A fashion museum is dedicated to or features a significant collection of accessories or clothing. While there may be some overlap with textile museums, fashion museums focus on what trends in clothing and accessories reveal about the larger cultural, social, and economic values of different historical periods. Although fashion is a broad term that applies to more than just clothing items, these provide tangible examples of trends changing over the years which explains why the term fashion museum is most commonly referring to those featuring clothes.

Notable examples include the Costume Museum of Canada, the Fashion Museum, Bath, the Musée Galliera in Paris, the Fashion and Textile Museum in London, and MoMu - Fashion Museum Antwerp.
National museums with significant fashion collections include the Victoria and Albert Museum in London. The Metropolitan Museum of Art in New York contains a collection of more than 75,000 costumes and accessories.

== Purpose ==
Fashion museums and exhibits can serve a variety of purposes, depending on the type of exhibit. Many of the more historically-focused exhibits choose to use clothing as a way to enhance understanding of a certain time period and paint a more complete picture for visitors. Both historical and contemporary fashion exhibits can show trends and styles of the time and what this means paired with other factors, as well as providing inspiration for fashion designers and other artists. Museums and exhibits focusing on specific designers can also be used as a form of "slow marketing", garnering more publicity and recognition for a specific brand. Perhaps most importantly, the current popularity of fashion and fashion exhibits can boost engagement with museums and draw in a higher number of visitors, ultimately benefiting the museum greatly. Fashion museums and exhibits have become one of the main ways for the general public to engage with and understand both contemporary and historical fashion, making these types of exhibits beneficial for visitors and museums alike.

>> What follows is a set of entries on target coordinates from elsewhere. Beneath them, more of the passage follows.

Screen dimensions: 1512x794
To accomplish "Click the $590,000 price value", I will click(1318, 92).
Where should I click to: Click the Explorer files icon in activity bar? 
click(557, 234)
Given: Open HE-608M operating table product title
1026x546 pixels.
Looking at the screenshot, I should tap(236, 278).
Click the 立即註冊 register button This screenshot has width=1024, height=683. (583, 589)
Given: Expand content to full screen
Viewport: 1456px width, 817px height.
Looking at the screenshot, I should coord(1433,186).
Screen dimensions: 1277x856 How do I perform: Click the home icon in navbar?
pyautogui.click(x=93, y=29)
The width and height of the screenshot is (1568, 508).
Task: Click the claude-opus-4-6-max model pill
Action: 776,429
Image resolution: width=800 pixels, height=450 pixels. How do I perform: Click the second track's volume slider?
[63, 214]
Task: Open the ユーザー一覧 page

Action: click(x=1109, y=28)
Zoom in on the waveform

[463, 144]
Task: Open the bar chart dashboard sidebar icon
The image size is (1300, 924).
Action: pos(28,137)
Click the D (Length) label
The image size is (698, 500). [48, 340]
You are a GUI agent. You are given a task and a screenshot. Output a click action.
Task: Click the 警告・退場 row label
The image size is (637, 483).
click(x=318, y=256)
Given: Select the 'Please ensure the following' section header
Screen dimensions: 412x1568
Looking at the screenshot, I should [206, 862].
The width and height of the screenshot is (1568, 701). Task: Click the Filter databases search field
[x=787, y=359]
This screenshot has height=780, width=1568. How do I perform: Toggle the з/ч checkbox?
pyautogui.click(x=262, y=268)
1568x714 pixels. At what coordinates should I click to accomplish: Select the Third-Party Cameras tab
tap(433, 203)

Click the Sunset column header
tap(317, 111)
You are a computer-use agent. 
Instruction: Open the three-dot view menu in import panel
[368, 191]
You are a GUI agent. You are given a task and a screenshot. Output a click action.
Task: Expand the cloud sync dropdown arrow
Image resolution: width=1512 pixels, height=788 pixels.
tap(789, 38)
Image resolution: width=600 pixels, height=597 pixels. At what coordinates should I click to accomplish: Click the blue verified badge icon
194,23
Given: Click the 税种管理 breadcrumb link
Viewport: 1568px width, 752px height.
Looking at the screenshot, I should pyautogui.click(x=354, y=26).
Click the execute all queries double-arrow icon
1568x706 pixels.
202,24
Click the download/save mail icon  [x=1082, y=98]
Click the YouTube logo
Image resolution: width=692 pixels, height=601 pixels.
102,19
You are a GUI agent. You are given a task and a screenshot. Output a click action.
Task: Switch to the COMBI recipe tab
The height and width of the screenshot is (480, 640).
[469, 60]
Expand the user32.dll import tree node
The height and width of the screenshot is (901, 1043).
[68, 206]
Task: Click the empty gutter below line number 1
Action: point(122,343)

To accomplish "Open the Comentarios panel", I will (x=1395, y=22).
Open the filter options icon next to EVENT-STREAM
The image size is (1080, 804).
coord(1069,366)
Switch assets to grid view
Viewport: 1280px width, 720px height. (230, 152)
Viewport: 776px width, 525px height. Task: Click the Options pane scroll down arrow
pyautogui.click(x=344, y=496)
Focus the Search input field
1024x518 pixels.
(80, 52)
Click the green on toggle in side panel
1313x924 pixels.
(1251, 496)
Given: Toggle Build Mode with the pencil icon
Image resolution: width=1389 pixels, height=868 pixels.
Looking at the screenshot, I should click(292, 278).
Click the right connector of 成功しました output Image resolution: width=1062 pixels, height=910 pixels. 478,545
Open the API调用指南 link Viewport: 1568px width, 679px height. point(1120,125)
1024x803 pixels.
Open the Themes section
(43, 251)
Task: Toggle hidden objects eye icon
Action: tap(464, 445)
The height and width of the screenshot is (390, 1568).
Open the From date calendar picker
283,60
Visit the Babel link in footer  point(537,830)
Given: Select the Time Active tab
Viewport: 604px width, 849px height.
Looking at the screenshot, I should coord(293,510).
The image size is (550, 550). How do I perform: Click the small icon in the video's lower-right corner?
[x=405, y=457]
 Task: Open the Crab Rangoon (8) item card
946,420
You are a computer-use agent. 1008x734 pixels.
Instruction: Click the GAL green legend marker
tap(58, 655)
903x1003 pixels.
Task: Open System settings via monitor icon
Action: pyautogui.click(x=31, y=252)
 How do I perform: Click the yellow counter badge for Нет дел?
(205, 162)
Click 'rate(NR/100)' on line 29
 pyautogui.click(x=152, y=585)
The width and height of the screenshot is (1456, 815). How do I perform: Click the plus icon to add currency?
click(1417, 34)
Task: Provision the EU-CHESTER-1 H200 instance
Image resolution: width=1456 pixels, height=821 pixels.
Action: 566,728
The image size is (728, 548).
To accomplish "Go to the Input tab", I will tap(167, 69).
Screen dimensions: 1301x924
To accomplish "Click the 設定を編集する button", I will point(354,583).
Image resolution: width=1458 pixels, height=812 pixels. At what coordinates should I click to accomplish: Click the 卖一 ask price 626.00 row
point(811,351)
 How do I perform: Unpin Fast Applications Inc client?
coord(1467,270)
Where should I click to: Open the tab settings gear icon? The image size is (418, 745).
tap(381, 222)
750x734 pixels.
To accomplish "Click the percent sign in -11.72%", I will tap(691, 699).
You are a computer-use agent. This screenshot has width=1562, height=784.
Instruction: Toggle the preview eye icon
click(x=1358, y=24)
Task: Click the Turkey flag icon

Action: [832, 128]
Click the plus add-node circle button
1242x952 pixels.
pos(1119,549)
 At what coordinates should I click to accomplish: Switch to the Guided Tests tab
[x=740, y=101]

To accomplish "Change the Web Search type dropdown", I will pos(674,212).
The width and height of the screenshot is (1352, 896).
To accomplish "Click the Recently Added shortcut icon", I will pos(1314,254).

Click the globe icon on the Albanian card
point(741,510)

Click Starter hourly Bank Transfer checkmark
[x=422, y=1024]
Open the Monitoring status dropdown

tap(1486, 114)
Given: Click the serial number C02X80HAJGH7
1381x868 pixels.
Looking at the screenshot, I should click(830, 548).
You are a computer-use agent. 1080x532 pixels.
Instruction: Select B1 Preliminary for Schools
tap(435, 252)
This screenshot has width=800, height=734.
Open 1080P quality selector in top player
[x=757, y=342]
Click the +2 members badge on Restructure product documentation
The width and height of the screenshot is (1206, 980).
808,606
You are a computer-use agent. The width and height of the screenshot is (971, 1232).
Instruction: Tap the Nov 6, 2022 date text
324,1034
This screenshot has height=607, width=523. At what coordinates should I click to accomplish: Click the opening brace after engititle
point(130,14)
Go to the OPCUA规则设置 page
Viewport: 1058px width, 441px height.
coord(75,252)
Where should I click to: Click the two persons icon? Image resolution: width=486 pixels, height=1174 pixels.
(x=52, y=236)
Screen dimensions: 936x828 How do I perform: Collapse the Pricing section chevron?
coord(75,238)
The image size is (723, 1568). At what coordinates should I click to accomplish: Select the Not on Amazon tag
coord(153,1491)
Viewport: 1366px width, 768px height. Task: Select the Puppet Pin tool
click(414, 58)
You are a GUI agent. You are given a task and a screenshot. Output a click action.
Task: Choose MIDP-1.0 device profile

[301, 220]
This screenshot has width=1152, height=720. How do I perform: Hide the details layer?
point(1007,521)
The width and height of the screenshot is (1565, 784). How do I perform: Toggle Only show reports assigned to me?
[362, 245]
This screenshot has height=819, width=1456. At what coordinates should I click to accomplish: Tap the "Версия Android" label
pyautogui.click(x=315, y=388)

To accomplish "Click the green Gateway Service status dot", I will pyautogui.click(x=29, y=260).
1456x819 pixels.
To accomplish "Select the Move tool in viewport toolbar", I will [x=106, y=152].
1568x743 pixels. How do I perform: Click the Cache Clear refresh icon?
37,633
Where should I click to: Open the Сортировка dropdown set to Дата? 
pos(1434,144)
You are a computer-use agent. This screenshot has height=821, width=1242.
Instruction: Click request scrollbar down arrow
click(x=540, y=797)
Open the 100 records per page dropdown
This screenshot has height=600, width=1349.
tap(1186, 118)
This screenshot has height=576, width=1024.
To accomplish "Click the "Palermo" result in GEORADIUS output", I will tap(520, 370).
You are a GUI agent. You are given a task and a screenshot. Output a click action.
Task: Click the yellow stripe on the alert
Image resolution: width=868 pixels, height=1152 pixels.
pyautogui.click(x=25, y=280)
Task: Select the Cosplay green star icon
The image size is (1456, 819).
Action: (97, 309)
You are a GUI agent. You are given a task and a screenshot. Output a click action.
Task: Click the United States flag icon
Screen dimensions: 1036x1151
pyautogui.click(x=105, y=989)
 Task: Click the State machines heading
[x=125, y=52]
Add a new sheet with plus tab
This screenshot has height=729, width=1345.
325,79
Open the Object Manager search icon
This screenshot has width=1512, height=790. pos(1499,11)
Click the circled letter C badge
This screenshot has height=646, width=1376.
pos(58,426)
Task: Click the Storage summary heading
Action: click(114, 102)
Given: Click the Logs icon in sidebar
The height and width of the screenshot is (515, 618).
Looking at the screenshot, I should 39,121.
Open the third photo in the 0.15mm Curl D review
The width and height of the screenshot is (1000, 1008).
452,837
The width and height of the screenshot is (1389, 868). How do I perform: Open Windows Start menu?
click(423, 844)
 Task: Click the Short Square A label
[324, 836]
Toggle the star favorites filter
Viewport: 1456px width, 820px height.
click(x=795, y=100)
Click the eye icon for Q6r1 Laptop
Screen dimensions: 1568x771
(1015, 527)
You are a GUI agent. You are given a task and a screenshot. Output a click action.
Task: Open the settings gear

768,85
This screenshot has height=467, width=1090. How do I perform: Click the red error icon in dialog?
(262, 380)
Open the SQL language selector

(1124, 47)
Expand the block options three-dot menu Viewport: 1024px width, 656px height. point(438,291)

Another less obvious benefit and purpose of a fashion museum and exhibits is their ability to solidify certain cities as fashion capitals of the world. A city like London or New York City that has many museums and exhibits dedicated to fashion will continue to be regarded as a fashion capital because of their large offering of fashion-related experiences. The publicity and excitement that follows a successful fashion exhibit can help maintain a city's reputation as a destination for fashion. Fashion museums can also show how certain fashion cities change over time through the clothes they display.

Finally, another unique purpose of fashion and clothing displayed in museums is the way clothes show wear and imperfections caused by the person wearing the garment. These marks have a way of connecting visitors to a certain exhibit, or the time period being shown, for example, making it more personal and human. When fashion and clothes are displayed in a historical context, they are not just showing how people dressed at the time but also revealing clues and details of individual lives through their marks of wear. Memories held within the clothes and personal details like this can be incredibly helpful for understanding history and making it more personal.

== History ==
While clothes have been displayed since the end of the 18th century, the concept of fashion exhibits are new to the 20th century. There are some museums solely dedicated to fashion, but the Victoria and Albert Museum and the Metropolitan Museum of Art were some of the first mainstream museums to add extensive fashion exhibits and collections, proving the relatively newfound appreciation and realization of the importance of clothing in the context of museums. In the 18th and 19th centuries, clothing would be seen in museum collections pertaining to anthropology and cultural history. In more recent years of the 20th century, fashion has come to be appreciated as a fine art, so more and more museums have started to respond to the demand for fashion collections and exhibits.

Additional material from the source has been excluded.